The Three Pillars: A Practical Explanation

Let me explain each pillar not in abstract terms, but in terms of the questions they help you answer and the problems they solve.

Traces: Following a Request's Journey

Imagine you're a detective following a suspect through a city. A trace is like a complete record of everywhere they went, how long they spent at each location, and what they did there.

In software terms, a trace follows a single request as it travels through your distributed system. Here's what that looks like:

User Request: Place Order (trace_id: abc123)
│
├── API Gateway (total: 850ms)
│   ├── Request validation (15ms)
│   └── Route to order service
│       │
│       └── Order Service (450ms)
│           ├── Validate cart (25ms)
│           ├── Check inventory (180ms) ← Why so slow?
│           │   └── Database query (175ms) ← Found it!
│           ├── Process payment (200ms)
│           │   └── External API call (195ms)
│           └── Send confirmation (40ms)
│
└── Total response time: 850ms

With this trace, you can immediately see that the 850ms response time is primarily caused by a slow inventory database query (175ms) and the external payment API (195ms). Without tracing, you'd be guessing.

Key Trace Concepts

Concept	Description
Trace	The complete journey of a request through all services
Span	A single operation within a trace (e.g., a database query)
Trace ID	Unique identifier that links all spans in a trace
Span ID	Unique identifier for each individual span
Parent Span	The span that initiated the current span
Attributes	Key-value metadata attached to spans (user_id, order_id, etc.)

When Traces Shine

"Why did this specific request take so long?"
"Where in my system did this error originate?"
"What's the actual call path between my services?"
"Which downstream service is causing my latency?"

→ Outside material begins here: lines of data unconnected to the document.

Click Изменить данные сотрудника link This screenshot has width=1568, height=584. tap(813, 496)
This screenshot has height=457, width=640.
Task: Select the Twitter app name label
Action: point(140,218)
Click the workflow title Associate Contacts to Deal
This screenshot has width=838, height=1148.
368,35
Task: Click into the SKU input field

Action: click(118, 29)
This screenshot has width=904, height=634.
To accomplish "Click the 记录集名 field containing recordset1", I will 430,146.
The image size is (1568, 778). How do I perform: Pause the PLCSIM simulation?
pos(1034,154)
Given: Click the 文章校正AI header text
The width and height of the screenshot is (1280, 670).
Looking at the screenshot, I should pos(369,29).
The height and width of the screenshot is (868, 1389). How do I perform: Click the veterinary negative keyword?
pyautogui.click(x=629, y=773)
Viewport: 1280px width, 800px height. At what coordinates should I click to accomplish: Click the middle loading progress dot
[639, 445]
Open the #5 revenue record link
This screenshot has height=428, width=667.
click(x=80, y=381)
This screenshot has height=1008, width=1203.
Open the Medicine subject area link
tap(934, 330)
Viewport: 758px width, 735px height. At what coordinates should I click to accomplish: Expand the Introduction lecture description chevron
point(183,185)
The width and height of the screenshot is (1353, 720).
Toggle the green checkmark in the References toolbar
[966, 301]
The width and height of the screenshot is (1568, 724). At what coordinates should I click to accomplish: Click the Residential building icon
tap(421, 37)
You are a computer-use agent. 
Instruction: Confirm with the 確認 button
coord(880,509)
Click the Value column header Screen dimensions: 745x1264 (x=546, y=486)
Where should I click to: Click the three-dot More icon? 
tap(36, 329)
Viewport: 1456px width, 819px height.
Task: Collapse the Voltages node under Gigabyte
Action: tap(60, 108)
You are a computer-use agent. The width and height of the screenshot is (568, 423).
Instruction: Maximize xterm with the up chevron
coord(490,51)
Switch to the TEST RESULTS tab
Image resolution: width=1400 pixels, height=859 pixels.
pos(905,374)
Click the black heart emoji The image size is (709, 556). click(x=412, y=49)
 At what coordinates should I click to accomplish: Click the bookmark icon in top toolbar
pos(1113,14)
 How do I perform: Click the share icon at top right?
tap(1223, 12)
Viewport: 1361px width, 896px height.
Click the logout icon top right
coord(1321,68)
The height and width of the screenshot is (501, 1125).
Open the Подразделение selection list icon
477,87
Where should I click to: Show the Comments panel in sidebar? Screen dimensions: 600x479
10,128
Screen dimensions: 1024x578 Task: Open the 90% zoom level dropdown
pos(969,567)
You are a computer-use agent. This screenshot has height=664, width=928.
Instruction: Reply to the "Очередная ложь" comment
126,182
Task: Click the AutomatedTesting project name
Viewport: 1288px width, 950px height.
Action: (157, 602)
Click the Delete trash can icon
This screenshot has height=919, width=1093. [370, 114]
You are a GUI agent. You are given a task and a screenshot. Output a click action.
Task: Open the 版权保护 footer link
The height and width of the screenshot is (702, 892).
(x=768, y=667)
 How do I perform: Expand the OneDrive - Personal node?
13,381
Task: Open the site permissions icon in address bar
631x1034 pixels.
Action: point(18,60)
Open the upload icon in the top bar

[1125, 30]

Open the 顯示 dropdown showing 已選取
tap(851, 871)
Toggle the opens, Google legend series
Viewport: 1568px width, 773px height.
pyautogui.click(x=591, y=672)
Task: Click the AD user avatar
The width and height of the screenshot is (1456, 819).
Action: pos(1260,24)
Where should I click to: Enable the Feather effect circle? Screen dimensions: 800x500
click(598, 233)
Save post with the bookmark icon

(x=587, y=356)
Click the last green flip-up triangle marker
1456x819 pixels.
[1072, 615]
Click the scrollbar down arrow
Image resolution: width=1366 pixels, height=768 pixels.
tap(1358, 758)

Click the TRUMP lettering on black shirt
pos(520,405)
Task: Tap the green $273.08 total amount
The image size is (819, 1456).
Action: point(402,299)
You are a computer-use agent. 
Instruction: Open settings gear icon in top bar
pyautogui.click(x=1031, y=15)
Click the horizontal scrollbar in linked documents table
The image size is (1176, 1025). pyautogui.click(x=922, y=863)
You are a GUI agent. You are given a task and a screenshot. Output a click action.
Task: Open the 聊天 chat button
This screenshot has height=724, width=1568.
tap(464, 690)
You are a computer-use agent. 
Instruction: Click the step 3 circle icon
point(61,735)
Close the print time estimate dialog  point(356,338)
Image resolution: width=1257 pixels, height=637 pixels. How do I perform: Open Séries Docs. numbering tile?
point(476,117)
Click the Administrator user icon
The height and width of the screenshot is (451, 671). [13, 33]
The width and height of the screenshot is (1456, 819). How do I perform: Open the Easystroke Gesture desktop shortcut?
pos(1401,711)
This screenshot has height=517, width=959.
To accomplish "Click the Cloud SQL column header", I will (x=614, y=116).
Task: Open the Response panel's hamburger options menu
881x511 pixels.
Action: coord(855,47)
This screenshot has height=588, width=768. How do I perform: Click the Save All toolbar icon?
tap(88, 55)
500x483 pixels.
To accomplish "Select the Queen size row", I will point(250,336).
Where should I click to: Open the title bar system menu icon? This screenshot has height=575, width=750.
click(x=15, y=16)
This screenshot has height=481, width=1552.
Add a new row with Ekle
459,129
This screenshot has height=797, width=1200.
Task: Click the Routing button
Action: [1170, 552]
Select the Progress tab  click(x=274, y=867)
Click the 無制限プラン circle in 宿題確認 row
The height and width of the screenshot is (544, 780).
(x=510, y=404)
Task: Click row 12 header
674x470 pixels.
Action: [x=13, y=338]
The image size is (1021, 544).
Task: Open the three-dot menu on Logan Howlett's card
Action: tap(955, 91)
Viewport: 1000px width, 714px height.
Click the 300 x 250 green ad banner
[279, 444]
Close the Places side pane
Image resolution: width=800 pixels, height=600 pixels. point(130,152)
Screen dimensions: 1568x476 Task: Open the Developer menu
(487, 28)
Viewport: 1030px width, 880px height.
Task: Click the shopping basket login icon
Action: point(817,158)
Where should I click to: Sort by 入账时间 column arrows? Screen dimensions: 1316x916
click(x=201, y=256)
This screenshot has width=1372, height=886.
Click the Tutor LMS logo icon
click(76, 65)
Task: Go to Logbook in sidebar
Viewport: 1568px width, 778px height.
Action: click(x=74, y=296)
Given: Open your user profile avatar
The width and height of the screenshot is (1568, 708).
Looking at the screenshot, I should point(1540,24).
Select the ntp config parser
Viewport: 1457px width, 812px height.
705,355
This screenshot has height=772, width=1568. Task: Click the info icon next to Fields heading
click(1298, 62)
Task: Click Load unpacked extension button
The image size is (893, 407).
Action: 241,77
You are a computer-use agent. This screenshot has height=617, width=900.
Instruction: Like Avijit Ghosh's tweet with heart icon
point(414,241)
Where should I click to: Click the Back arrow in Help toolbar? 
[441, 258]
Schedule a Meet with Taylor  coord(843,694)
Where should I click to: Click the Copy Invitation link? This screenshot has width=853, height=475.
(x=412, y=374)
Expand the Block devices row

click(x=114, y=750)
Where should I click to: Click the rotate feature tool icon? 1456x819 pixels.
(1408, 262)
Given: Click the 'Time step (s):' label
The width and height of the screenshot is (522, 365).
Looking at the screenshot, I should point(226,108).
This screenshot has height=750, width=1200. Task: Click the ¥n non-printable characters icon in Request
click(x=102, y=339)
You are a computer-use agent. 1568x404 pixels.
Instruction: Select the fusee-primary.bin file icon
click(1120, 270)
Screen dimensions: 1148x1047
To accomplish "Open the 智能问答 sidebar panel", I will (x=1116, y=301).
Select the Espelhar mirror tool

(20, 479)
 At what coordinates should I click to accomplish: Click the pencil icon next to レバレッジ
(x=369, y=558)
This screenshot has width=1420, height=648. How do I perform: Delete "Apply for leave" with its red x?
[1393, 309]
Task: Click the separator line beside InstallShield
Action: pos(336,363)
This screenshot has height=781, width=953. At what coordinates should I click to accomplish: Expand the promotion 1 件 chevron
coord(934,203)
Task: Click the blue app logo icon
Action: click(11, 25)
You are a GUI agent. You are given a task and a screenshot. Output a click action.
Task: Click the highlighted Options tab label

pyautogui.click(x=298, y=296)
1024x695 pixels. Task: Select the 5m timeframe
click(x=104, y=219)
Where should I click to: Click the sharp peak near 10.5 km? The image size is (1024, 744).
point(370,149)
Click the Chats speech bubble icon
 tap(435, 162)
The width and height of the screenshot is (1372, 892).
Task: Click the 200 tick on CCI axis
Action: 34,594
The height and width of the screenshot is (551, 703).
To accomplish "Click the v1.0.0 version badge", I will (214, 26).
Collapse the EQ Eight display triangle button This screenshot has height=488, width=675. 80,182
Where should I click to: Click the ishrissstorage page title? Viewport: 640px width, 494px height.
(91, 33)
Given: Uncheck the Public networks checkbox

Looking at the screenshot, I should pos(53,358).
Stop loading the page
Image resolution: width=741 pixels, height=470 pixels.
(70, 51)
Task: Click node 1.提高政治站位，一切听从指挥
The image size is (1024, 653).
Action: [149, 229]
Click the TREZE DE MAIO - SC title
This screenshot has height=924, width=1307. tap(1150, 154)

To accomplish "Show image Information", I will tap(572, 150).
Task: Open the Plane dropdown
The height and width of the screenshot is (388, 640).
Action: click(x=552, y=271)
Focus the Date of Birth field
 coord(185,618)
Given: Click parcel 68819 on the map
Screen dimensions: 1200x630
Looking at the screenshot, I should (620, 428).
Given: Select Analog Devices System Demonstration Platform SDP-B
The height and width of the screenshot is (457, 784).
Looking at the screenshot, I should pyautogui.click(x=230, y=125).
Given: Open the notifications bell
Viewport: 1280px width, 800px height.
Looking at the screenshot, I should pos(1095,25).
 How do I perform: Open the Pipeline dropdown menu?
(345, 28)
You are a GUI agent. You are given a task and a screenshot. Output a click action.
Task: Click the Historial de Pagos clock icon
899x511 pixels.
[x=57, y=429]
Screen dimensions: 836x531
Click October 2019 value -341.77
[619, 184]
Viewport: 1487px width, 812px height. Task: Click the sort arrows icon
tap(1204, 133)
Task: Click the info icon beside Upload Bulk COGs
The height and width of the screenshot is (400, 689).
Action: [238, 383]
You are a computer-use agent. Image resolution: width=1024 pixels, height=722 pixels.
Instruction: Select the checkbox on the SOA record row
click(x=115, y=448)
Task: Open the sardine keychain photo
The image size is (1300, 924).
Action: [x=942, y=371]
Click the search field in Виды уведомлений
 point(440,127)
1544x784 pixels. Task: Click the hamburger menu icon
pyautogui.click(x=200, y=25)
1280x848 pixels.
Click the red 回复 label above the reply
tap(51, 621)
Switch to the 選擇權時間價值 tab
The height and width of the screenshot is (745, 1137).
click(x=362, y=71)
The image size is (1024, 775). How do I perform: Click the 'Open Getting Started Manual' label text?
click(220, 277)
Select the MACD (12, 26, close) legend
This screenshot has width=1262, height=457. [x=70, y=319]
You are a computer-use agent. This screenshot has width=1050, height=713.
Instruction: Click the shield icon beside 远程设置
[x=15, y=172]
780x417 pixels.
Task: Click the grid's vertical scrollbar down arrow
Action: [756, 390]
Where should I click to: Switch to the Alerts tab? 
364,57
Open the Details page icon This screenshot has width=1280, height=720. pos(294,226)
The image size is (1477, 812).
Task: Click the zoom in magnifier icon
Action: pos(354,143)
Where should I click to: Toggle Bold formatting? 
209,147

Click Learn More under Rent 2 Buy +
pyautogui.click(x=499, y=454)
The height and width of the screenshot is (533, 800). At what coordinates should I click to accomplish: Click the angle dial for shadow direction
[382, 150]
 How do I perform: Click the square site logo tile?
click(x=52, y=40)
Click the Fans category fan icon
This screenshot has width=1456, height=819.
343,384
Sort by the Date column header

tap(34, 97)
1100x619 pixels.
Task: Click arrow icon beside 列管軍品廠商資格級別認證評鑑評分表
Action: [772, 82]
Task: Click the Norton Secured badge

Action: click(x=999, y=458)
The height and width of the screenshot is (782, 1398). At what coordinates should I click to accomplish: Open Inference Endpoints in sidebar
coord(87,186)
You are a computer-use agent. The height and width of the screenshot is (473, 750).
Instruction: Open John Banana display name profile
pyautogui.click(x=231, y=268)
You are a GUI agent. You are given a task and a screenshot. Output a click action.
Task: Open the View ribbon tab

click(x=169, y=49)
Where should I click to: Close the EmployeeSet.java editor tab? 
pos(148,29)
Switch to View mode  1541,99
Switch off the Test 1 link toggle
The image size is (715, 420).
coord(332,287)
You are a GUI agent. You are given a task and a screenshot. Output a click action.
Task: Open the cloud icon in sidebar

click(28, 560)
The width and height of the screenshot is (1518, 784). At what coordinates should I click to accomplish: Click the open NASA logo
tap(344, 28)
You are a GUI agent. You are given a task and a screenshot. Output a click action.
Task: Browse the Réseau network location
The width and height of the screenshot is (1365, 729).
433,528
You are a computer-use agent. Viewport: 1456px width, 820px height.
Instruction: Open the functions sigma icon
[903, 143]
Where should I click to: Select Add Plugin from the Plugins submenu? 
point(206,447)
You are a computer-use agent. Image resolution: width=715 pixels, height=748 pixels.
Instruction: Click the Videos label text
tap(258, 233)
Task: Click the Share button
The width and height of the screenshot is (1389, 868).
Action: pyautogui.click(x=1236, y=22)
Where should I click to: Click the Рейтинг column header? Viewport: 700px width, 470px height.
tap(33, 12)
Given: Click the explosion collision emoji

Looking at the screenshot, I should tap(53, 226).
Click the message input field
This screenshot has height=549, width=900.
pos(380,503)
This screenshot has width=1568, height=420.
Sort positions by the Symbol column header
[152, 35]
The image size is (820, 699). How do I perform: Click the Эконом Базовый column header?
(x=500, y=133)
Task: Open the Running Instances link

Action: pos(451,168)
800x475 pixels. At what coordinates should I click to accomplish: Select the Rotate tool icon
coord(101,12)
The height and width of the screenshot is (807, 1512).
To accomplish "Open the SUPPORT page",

Trace Instrumentation Example

// Creating a span in Go with OpenTelemetry
ctx, span := tracer.Start(ctx, "process-payment",
    trace.WithAttributes(
        attribute.String("order.id", orderID),
        attribute.Float64("payment.amount", amount),
    ),
)
defer span.End()

// The span automatically captures duration
result, err := paymentGateway.Charge(ctx, amount)
if err != nil {
    span.RecordError(err)
    span.SetStatus(codes.Error, "payment failed")
}

Metrics: Understanding System Behavior Over Time

If traces are for investigating individual requests, metrics are for understanding patterns and trends across millions of requests.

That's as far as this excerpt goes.